◆ ПРИВЕДЕННЫЙ ОТРЫВОК:
········

В 1941 г., когда судьбы войны поворачивались, казалось, к худшему, Сталин даже предложил было, чтобы на русский фронт были направлены английские и американские войска, которые бы оставались при этом под своим национальным командованием[42] (позже подобные идеи никогда не приходили ему в голову). Из этого предложения, натолкнувшегося и на технические, и на психологические препятствия, так ничего и не вышло. Единственный союзнический контингент, довольно внушительный по численности, который мог бы сражаться на Восточном фронте плечом к плечу с советскими войсками, был представлен поляками. В соглашениях, заключенных в августе 1941 г. с Бенешем и Сикорским, СССР взял на себя обязательство сформировать на своей территории чешские и польские автономные военные части. Более крупными должны были быть именно польские соединения (в соглашении даже говорилось о «польской армии»), ибо на советской территории были интернированы или, во всяком случае, находились многочисленные граждане Польши[43]. В отношениях с ними, однако, психологические трудности были неимоверно более значительными, чем технические, хотя и эти последние были отнюдь не малы.

Офицеры и солдаты рождающихся польских частей перед тем провели почти два года в концентрационных лагерях, и у них свежо было воспоминание о 1939 г., когда советские войска вошли в их страну вместе с германскими. Понятно, что многие из этих людей затаили обиду на русских. Между Советским правительством и эмигрантским правительством Польши к тому же не было никакой договоренности /144/ относительно критериев вербовки в новую армию. Поляки продолжали считать своими согражданами тех западных украинцев и белорусов, которых Москва, напротив, рассматривала как советских граждан. Наконец, нехватка продовольствия и снаряжения, беспорядок, трагические обстоятельства зимы 1941/42 г. — все это делало весьма тягостным положение формирующихся польских частей (впрочем, советским частям приходилось не лучше). Начиная с декабря 1941 г. Сикорский и назначенный командующим польской армией в СССР генерал Андерс просили у Сталина перевести армию в Иран, под эгиду англичан[44]. Несмотря на возражения московского правительства, поляки в конце концов добились удовлетворения своей просьбы: первый контингент отбыл весной 1942 г., а остальные — в августе, то есть в самый разгар Сталинградской битвы. Всего, то есть вместе с вспомогательными службами, в польской армии насчитывалось 100 тыс. человек. Их отбытие напоминало бегство с тонущего корабля. Польские лидеры полагали, что поступают очень дальновидно: после ожидаемого поражения СССР у них останутся нетронутыми их вооруженные силы, которые, сражаясь вместе с англичанами, победоносно вернутся в Польшу и образуют там ядро самой могущественной армии Восточной Европы. На самом же деле они упустили последнюю возможность оказаться на родной земле в момент ее освобождения[45].

········

◆ ЗАПИСИ ДАННЫХ:
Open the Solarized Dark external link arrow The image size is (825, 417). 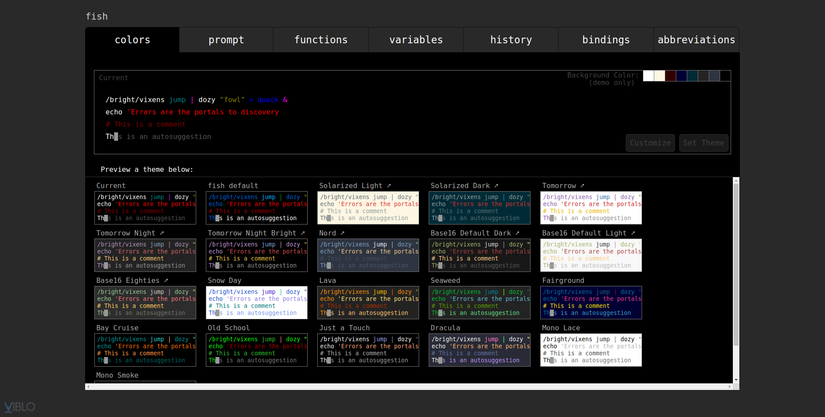coord(497,185)
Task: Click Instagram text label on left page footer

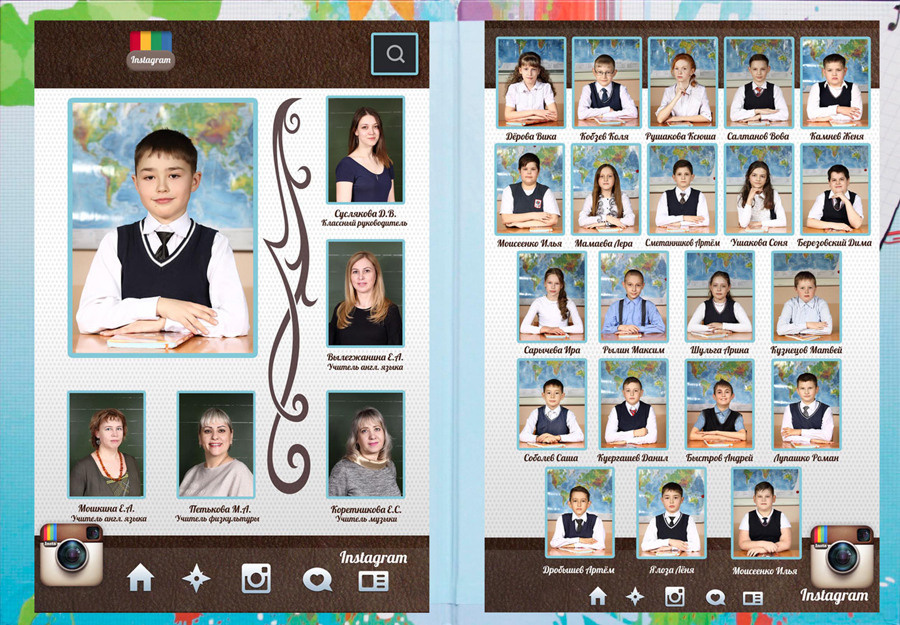Action: click(x=373, y=558)
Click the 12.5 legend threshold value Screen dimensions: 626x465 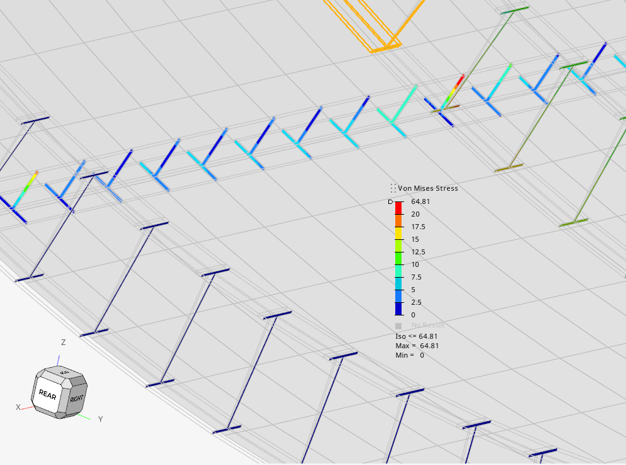tap(418, 252)
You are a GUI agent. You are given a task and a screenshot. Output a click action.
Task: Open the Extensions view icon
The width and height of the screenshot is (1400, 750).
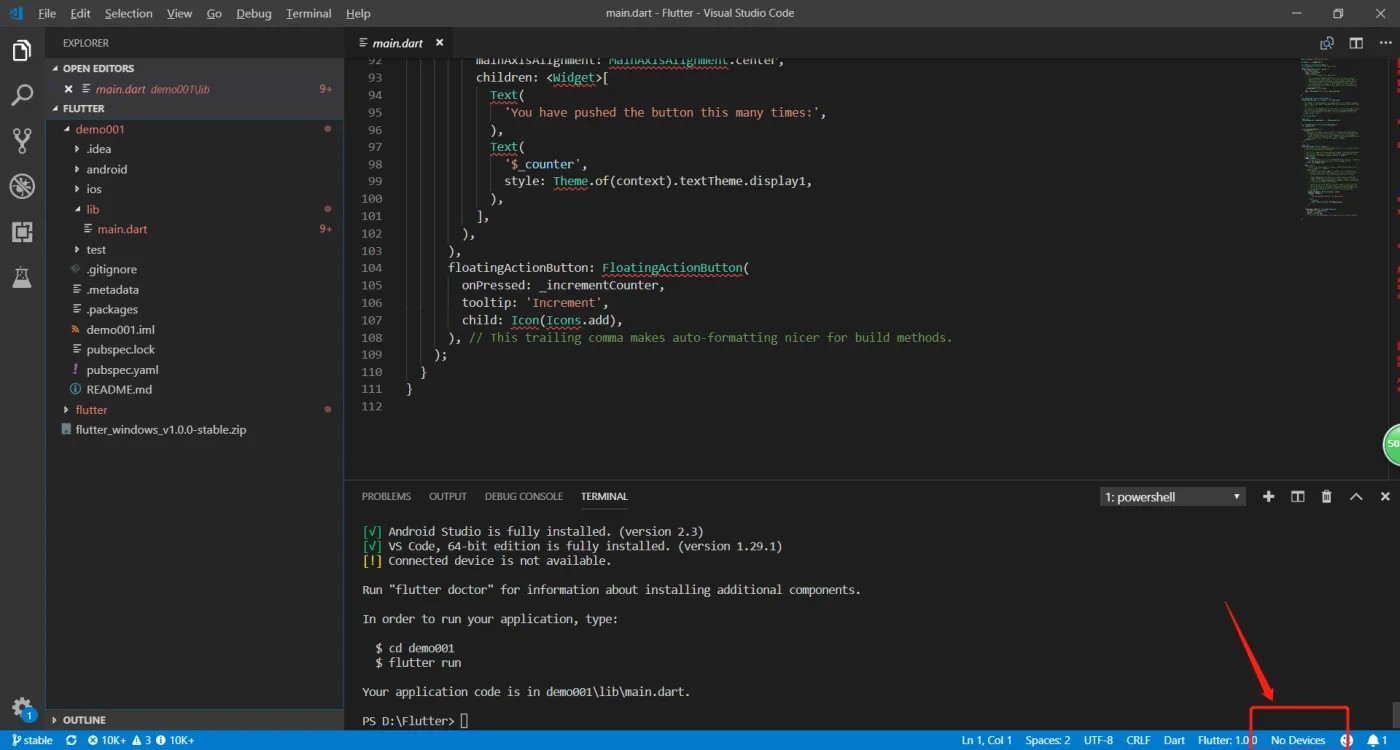click(22, 232)
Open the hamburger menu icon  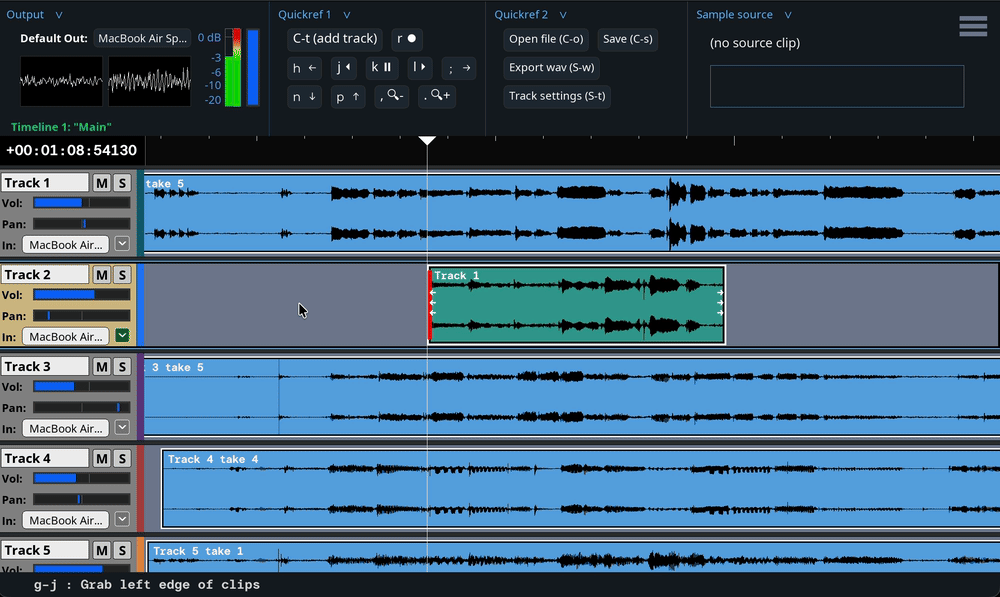click(x=973, y=27)
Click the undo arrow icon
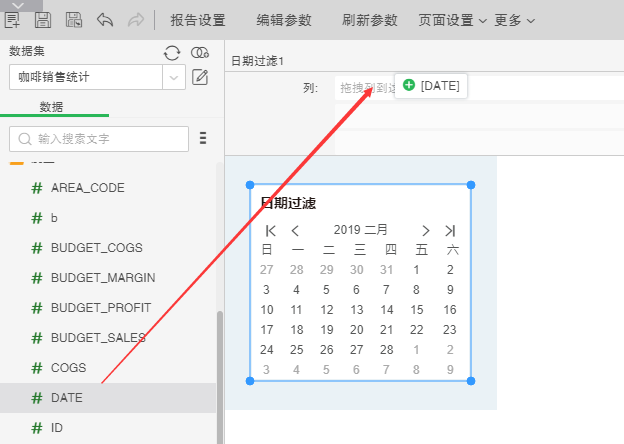 click(105, 19)
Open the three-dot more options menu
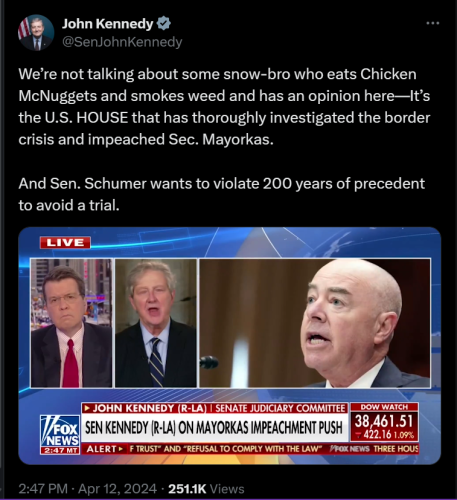Viewport: 457px width, 500px height. (433, 23)
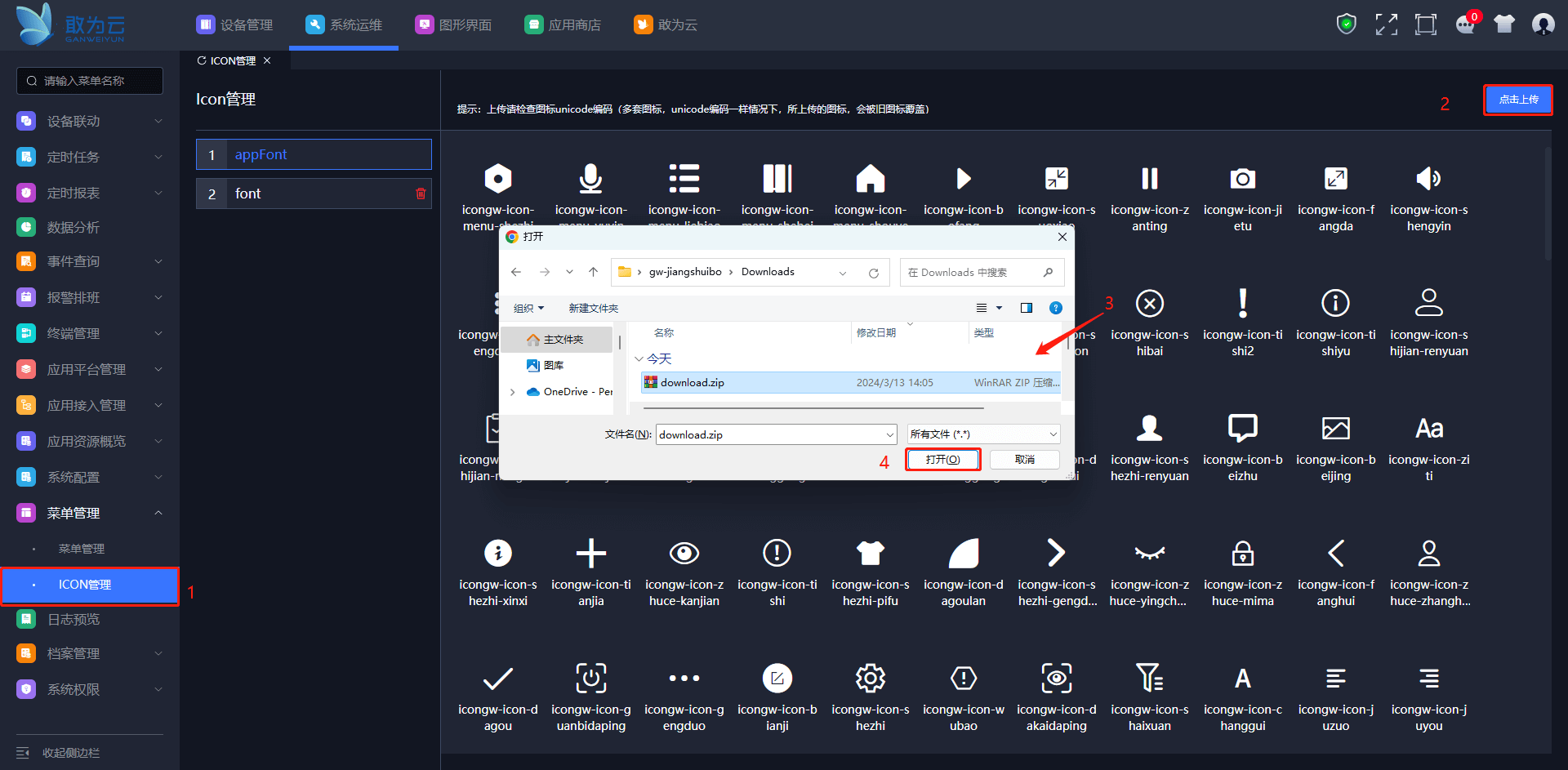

········

Продолжите отрывок о формировании польских частей в СССР, начав сразу после его последнего предложения.

◆ ОТВЕТ К ЗАДАНИЮ:
Коммунистический Интернационал и СССР во время войны

Как мы видели, несмотря на рождение великой коалиции, советские люди, особенно в ходе начальной фазы войны, испытывали горестное чувство одиночества. Об этом говорят многие свидетельства. Прямолинейная в своем шапкозакидательстве пропаганда в течение длительного времени заверяла их, что трудящиеся той страны, которая решится напасть на СССР, непременно восстанут. Особенно настойчиво это повторялось в отношении Германии. И вот теперь немцы, финны, итальянцы, венгры и румыны воевали с СССР, в их рядах было немало рабочих, и, однако, никто не восставал[46].

В самом деле, в охваченном войной мире немецкая агрессия против СССР вызвала очень сложную реакцию. Гитлеровское нападение вернуло советскому народу временно утраченные симпатии людей с глубоко укоренившимися антифашистскими чувствами. Следует помнить, впрочем, что эта новообретенная солидарность вдохновлялась прежде всего боеспособностью Красной Армии: когда эта армия одерживала победы, солидарность росла; когда, казалось, будет вот-вот смята — убывала. Для коммунистов других стран кончилось время противоестественного раздвоения между их антифашистскими убеждениями и поддержкой советской политики. 22 июня 1941 г. они в едином порыве встали на сторону СССР против германского и итальянского фашизма[47]. В Европе, попавшей под господство нацизма, они отдали свой опыт подпольной работы единственному /145/ реально существующему движению — Сопротивлению. Но многие партии еще страдали от последствий кризиса, пережитого и конце 30-х гг.; члены этих, как правило, малочисленных и разъединенных компартий с замиранием сердца воспринимали неудачи советских войск на фронте.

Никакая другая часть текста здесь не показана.